Common Generative AI Use Cases
The video outlines several common use cases for generative AI:
- Text Summarization: Summarizing large documents, creating bullet points, or generating PowerPoint presentations.
- Conversational Chatbots: Internal HR bots or external customer service bots.
- Coding Assistants: Writing, debugging, and understanding code.
- Report Drafting: Generating reports from datasets and performing deep research.
Key Factors for Choosing Your First AI Workload
The video emphasizes several key factors to consider when selecting your first AI workload:
- Tangible Business Value: The most critical factor. The AI workload must address a real business need and have a measurable impact on the organization.
- Examples of business needs: increasing revenue, reducing costs, improving customer or employee experience.

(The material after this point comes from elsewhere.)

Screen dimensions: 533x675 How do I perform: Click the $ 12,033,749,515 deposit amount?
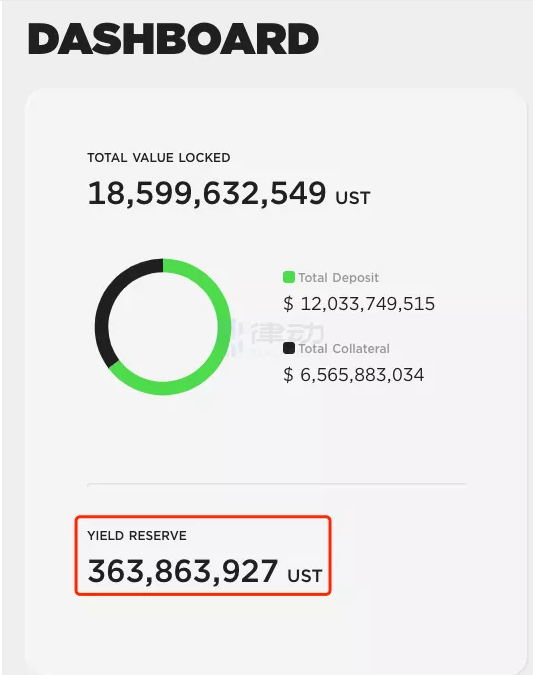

- Measurement is crucial: "My customer satisfaction score has risen 10%." or "sentiment about our organization has risen 20%".

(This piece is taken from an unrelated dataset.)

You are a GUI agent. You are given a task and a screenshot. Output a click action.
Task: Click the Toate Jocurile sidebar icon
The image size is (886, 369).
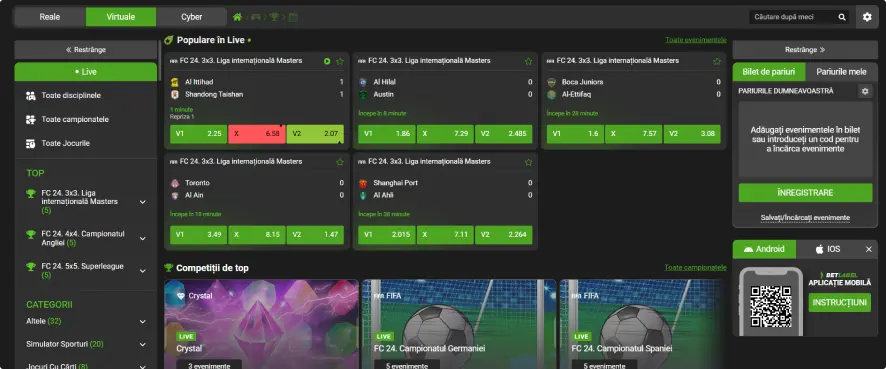(31, 144)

- Aim for a quick win with measurable benefits in a short timeframe.
- Data Readiness: Assess the data required for the project and the organization's readiness to provide it. High-quality, clean, and properly permissioned data is essential.
- Technical Feasibility: Avoid overly complex projects. Consider infrastructure, skilling, and integration with existing tech stacks.
- Leverage cloud providers for GPU resources.
- Start with simpler implementations and ready-made APIs.
- Ensure the AI solution integrates naturally into existing user experiences (e.g., Teams, website).
- Ethical Implications: Choose a use case with minimal ethical concerns. Avoid projects that directly impact human lives or involve sensitive data.
- Scalability and ROI: Evaluate the potential for scaling the solution and the return on investment.
- Clear success metrics are essential to demonstrate positive ROI.
- Capture lessons learned to share knowledge across teams.
Detailed Breakdown of Key Factors
- Business Value:
- Align with business objectives (revenue, cost, experience).
- Measure the impact (customer satisfaction, sentiment analysis).
- Consider urgency and impact for a quick win.
- Manage risk (customer-facing vs. internal use).
- Ensure the solution will be used by the target audience.
- Data:
- High data quality is crucial (garbage in, garbage out).
- Address bias in the data.
- Fix data permissioning issues (over-permissioning, oversharing).
- Ensure efficient data access and proximity to AI capabilities.
- Technical Feasibility:
- Consider infrastructure (cloud, GPU resources).
- Assess skilling (data scientists, machine learning engineers, etc.).
- Start with simpler implementations and ready-made APIs.
- Integrate with existing tech stacks and user experiences.
- Allocate sufficient time and budget.
- Ethics:
- Avoid sensitive data and life-impacting decisions.
- Minimize the need for extensive governance and compliance.
- Scalability and ROI:
- Establish clear success metrics.
- Quantify the cost benefit of the solution.
- Automate routine tasks and processes.
- Address error-prone processes.
Examples of Good First Workloads
- Automating RFP Responses: Using AI to generate draft responses to RFPs based on a database of previous successful proposals. This saves time, reduces errors, and has a clear ROI.
- Help Desk Assistance: Using AI for voice-to-text transcription and knowledge base lookup to assist human agents, reducing call times and improving customer satisfaction.
Minimizing Risk and Building Trust
- Start with AI as an assistant to a human, keeping the human in the loop for validation.
- Gradually increase the AI's autonomy as confidence grows.
- Implement strong governance and evaluation processes.
- Continuously re-evaluate the AI's performance after model upgrades.
Conclusion
The key to choosing your first AI workload is to start with something safe, tangible, and valuable to the business. Focus on a real need, ensure data readiness, prioritize technical feasibility, minimize ethical concerns, and demonstrate a clear return on investment. By following these guidelines and starting with a human-in-the-loop approach, organizations can build confidence and successfully integrate AI into their operations.